Dairy market experts in Brussels are forecasting 2015 milk output growth of just 1.2% for the 28 member states in the European Union (EU).

In a generally upbeat assessment of the dairy market outlook, officials in DG Agri said that there has been a slowdown in milk production across Europe in the first two months of the year, even in countries not faced with a super levy bill for over-quota milk supply.

Buyers of dairy products are said to be holding back on purchasing beyond 1 April in the expectation that EU supply will increase sharply after milk quota abolition. This is creating some concern among dairy processors, who describe current market conditions as “fragile”.

However, experts in Brussels based DG Agri do not expect a surge in European milk production in 2015, as they believe that 2014 output was exceptionally strong. EU milk production for the 12 months to the end of November was up 5% on the same period in 2013. Processing capacity at peak season will limit growth in some regions, they said.
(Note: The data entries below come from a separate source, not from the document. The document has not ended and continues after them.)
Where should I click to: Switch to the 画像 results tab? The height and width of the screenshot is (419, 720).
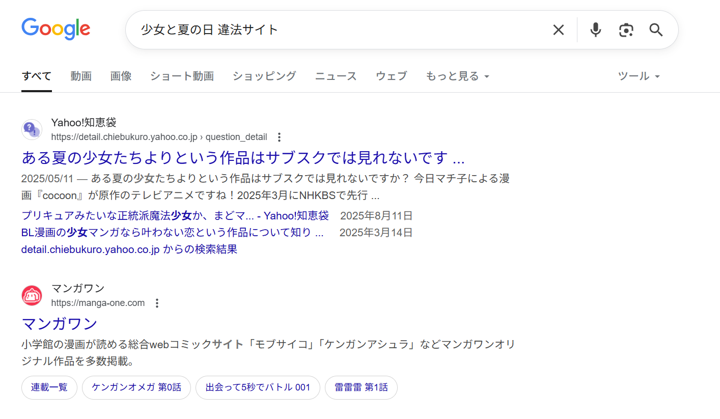pos(121,75)
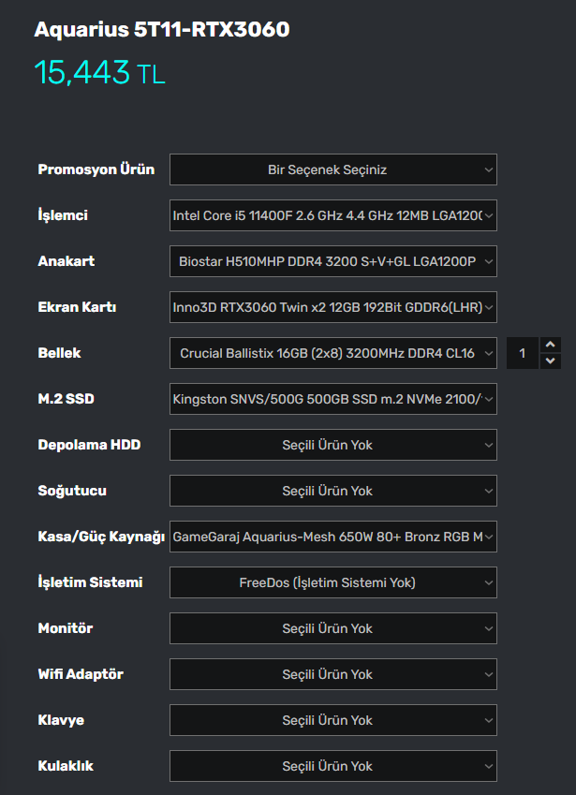576x795 pixels.
Task: Expand the Monitör dropdown
Action: [x=332, y=628]
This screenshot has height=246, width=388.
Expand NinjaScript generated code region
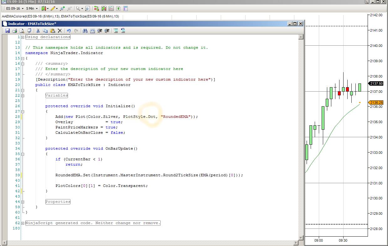[x=23, y=223]
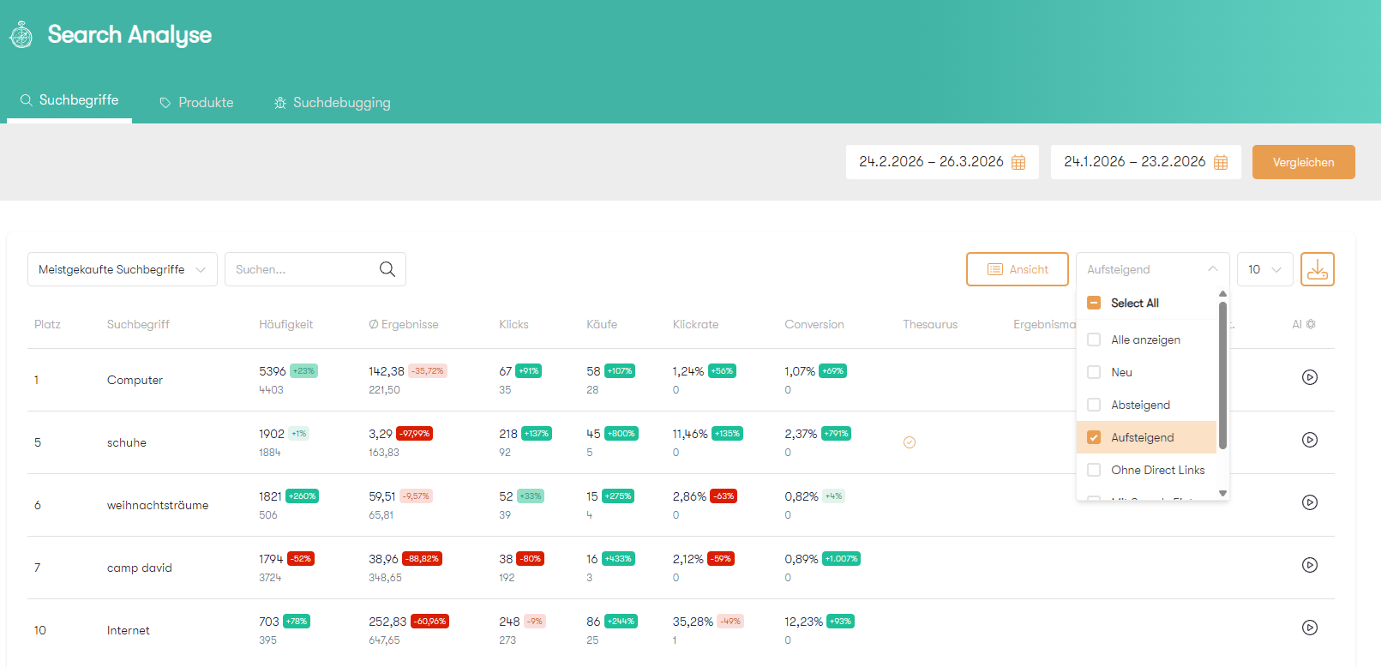Open calendar icon for 24.2.2026 date range
This screenshot has width=1381, height=667.
1018,162
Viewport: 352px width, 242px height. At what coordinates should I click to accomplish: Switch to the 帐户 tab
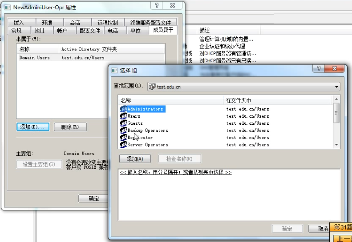(x=62, y=31)
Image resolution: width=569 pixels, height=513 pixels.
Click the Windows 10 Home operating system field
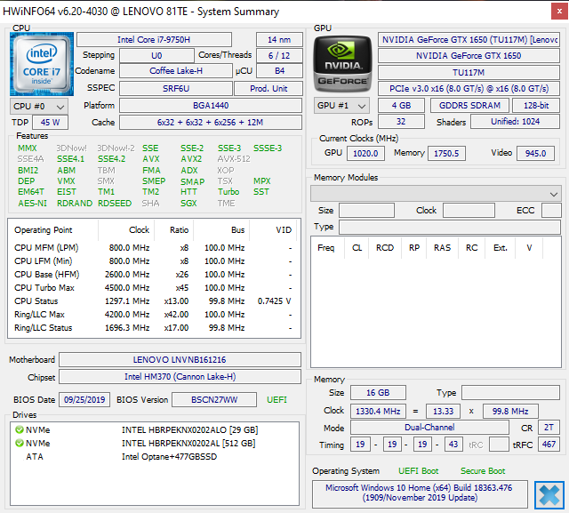[x=421, y=494]
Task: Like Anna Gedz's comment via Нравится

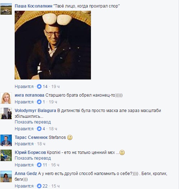Action: tap(24, 186)
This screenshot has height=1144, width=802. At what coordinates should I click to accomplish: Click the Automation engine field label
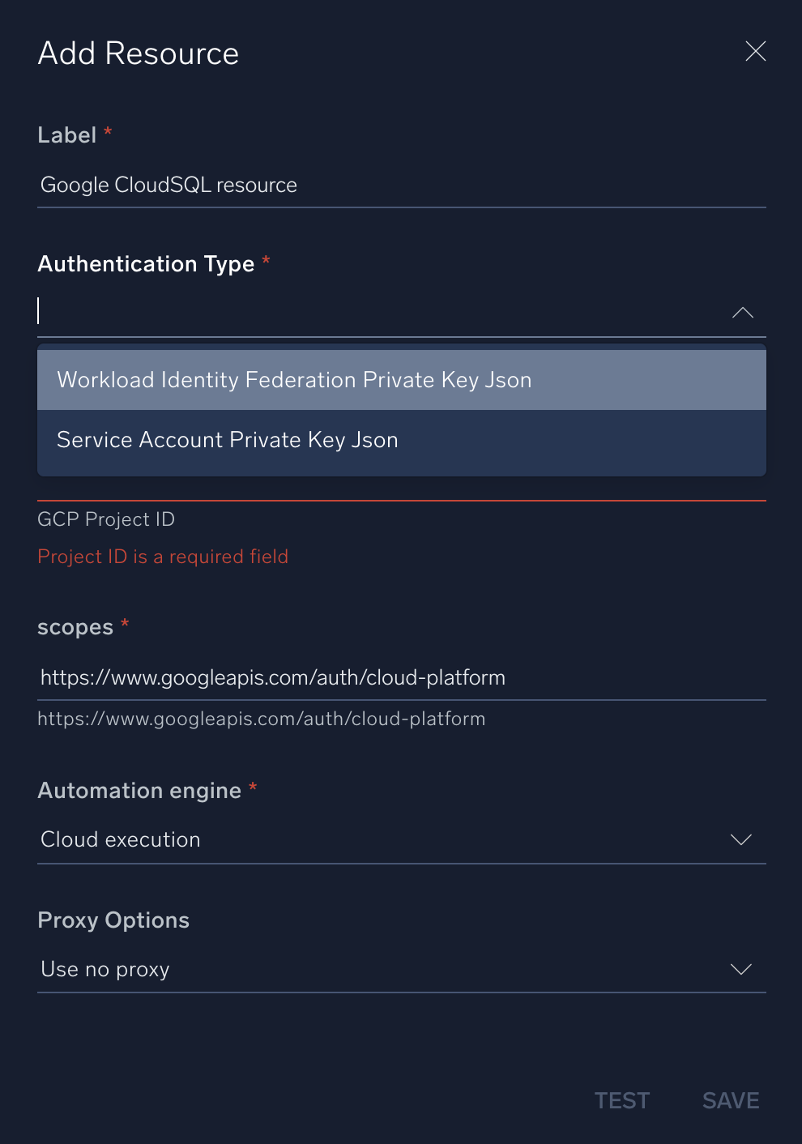coord(139,791)
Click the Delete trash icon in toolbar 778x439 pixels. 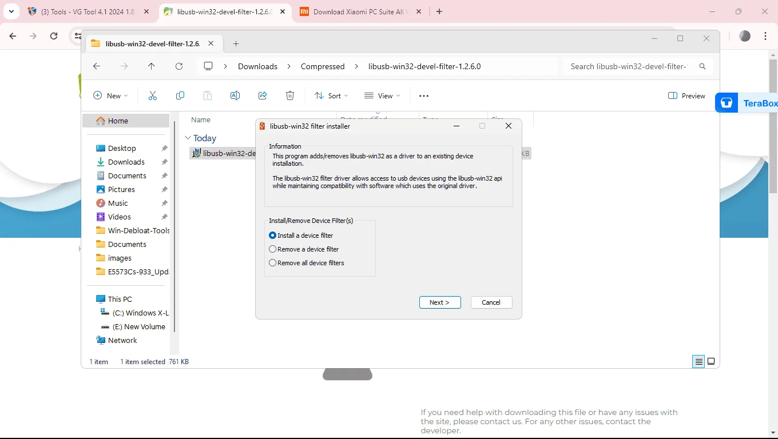(x=290, y=96)
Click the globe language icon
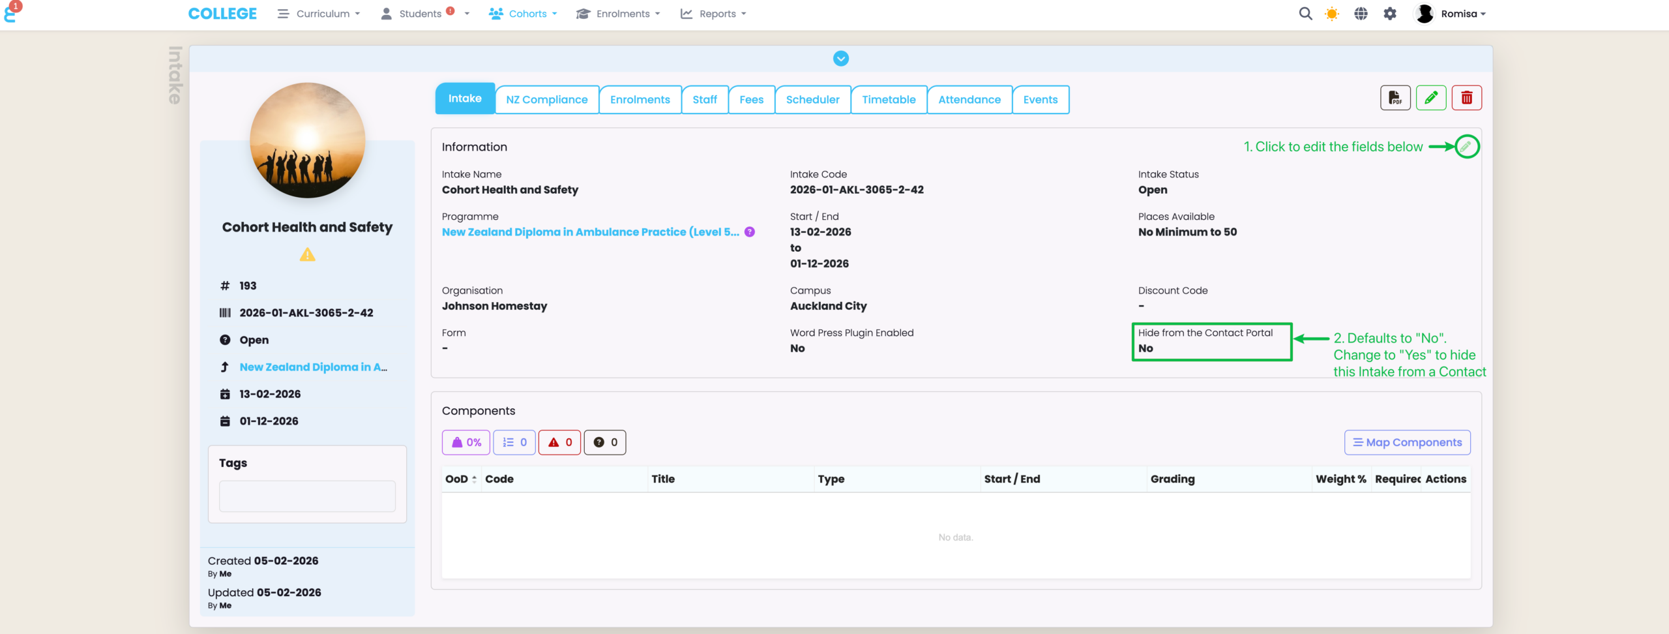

“Our thinking is that it should be quite smooth as we had the big shock in 2014,” experts at DG Agri said.

The 2014 production surge was due to a combination of favourable weather, lower feed costs and a high milk price.

EU Agriculture Commissioner Phil Hogan agreed that the overall level of production increase will not be dramatic. “There are about 7-8 member states that will increase production,” he said.

Irish sources have told the EU officials that they expect 12% growth in Irish milk production in 2015.

Commissioner Phil Hogan will be in Ireland on Thursday to open Glanbia’s new processing plant in Belview. Speaking in Brussels on Tuesday he commended the company for offering a fixed price for milk over the next three years.

“They have given great certainly to producers by offering a three year fixed milk price of 34 cent per litre. I am delighted to see Kerry Group doing the same – that gives a lot of confidence to farmers”.

EU officials believe that the European dairy market did “remarkably well” in how it coped with the impact of the Russian ban and a strong increase in EU milk supply last year. With EU exports to Russia banned and China purchasing less, EU exporters capitalized on the weak euro to export to new markets.

Some European dairy products did end up in Russia via other destinations, but EU officials were unable to estimate the volumes involved.